_Work task_: Count the lines of the listing below where "will" shows up, and please answer with that number only.
-- Records shown follows --
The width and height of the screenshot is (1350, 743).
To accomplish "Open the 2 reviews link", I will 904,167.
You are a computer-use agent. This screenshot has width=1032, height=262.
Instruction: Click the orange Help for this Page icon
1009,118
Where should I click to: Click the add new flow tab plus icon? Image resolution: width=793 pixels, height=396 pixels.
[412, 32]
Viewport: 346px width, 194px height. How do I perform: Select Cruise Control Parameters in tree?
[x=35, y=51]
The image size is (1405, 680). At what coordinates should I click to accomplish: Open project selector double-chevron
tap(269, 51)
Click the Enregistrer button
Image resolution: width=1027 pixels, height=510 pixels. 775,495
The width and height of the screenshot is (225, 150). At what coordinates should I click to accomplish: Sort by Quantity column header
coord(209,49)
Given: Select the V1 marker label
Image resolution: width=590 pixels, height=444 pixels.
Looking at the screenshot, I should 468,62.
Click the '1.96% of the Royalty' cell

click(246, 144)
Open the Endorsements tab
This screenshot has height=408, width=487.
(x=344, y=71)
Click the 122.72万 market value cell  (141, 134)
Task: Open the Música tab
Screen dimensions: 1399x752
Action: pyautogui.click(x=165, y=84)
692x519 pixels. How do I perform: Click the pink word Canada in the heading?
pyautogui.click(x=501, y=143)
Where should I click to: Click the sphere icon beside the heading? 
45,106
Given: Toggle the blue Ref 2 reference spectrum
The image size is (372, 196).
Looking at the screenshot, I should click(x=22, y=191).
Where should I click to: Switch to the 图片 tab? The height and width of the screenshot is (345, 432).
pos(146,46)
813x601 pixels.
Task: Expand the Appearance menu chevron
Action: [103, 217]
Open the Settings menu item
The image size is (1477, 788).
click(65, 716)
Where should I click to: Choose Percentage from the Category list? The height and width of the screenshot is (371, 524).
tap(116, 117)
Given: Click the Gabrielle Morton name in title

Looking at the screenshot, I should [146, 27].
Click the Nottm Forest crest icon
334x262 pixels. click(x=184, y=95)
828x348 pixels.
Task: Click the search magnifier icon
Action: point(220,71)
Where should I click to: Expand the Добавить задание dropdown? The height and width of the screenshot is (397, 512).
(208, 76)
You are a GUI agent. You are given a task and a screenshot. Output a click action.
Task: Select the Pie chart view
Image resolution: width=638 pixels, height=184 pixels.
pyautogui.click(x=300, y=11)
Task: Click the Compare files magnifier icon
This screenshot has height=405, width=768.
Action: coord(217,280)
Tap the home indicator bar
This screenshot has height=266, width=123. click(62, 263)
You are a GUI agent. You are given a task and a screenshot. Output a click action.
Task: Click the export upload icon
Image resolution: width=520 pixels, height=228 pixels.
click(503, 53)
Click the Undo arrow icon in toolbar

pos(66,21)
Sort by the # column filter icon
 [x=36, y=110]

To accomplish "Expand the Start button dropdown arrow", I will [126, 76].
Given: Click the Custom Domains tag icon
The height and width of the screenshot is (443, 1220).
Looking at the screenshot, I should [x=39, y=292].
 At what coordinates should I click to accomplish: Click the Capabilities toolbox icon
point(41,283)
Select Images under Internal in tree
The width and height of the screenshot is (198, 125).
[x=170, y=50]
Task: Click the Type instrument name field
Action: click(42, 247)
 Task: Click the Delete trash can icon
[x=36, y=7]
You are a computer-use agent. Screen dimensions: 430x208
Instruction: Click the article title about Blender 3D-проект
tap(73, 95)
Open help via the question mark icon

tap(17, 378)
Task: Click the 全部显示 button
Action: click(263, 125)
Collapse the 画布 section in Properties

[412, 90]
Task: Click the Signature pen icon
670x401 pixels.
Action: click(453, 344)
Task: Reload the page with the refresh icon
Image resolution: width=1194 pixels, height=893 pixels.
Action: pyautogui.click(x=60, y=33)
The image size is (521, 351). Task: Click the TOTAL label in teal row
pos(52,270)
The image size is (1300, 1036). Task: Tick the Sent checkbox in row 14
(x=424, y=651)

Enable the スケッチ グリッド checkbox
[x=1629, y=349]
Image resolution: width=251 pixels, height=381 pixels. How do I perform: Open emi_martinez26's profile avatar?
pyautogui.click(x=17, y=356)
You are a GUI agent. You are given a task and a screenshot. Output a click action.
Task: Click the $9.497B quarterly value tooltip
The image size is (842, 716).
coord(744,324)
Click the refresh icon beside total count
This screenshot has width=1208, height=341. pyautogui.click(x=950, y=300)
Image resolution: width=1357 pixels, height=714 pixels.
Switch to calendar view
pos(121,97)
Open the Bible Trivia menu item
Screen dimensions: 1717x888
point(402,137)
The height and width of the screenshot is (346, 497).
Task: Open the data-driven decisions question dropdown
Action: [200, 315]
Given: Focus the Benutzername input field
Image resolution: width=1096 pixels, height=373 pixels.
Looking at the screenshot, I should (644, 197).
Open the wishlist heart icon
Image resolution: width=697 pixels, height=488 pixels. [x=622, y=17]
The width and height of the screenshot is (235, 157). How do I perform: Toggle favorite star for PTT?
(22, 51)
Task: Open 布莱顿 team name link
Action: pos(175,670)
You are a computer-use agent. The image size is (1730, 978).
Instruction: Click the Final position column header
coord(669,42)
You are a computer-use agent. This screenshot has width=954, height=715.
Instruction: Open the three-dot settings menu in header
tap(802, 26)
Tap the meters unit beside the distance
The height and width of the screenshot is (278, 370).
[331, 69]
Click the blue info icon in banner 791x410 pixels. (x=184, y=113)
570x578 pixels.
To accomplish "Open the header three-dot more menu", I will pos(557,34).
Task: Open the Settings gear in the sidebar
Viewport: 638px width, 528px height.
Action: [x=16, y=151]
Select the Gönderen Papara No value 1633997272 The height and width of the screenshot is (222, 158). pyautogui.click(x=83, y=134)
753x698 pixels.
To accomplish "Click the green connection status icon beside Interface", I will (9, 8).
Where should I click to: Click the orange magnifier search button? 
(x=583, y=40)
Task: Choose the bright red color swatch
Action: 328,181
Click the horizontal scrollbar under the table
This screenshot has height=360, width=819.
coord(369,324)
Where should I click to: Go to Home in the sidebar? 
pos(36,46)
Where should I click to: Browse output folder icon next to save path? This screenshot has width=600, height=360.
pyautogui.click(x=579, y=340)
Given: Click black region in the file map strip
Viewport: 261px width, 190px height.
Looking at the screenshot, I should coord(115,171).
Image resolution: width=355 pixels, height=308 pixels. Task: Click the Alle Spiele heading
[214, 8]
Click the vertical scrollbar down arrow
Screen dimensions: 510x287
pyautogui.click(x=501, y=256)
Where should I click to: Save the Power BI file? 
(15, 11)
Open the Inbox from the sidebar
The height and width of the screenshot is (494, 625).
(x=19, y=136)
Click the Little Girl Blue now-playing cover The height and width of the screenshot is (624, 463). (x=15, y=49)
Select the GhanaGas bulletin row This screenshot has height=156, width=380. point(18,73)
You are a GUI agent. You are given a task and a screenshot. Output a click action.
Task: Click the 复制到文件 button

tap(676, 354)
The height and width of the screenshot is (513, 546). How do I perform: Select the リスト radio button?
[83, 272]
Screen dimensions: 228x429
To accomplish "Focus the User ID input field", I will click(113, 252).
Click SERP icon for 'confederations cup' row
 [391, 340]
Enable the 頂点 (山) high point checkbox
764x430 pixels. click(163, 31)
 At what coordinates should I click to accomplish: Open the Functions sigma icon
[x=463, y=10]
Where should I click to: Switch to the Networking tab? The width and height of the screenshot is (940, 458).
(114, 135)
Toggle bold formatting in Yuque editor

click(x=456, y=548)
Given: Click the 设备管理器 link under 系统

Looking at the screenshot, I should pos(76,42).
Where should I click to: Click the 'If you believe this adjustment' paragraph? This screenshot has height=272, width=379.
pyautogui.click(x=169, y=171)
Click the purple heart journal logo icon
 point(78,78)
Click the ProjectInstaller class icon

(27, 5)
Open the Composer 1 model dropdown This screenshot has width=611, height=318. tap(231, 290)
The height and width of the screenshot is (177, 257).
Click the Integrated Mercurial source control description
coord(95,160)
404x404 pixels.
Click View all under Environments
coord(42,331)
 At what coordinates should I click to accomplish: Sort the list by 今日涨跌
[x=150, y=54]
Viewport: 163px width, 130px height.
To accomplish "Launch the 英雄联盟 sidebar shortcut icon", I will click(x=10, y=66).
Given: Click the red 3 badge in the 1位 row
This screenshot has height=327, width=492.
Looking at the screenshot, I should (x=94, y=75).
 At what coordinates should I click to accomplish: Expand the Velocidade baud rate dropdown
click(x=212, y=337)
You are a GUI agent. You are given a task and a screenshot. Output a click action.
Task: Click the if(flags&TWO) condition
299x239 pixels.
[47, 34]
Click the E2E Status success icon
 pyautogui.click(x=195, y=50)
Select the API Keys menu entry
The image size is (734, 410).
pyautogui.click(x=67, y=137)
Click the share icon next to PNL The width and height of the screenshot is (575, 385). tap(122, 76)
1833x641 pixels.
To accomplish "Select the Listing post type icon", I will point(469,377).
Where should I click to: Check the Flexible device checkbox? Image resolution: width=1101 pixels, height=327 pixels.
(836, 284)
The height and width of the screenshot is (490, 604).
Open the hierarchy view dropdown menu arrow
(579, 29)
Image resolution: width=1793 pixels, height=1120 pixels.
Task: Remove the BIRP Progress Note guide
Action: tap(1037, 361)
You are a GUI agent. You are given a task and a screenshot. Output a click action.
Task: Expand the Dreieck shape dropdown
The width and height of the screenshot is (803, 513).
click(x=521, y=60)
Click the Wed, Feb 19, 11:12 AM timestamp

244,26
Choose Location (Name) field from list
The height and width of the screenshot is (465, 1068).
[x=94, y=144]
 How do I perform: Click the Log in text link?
-- Records shown concluded --
_Finished exercise_: 7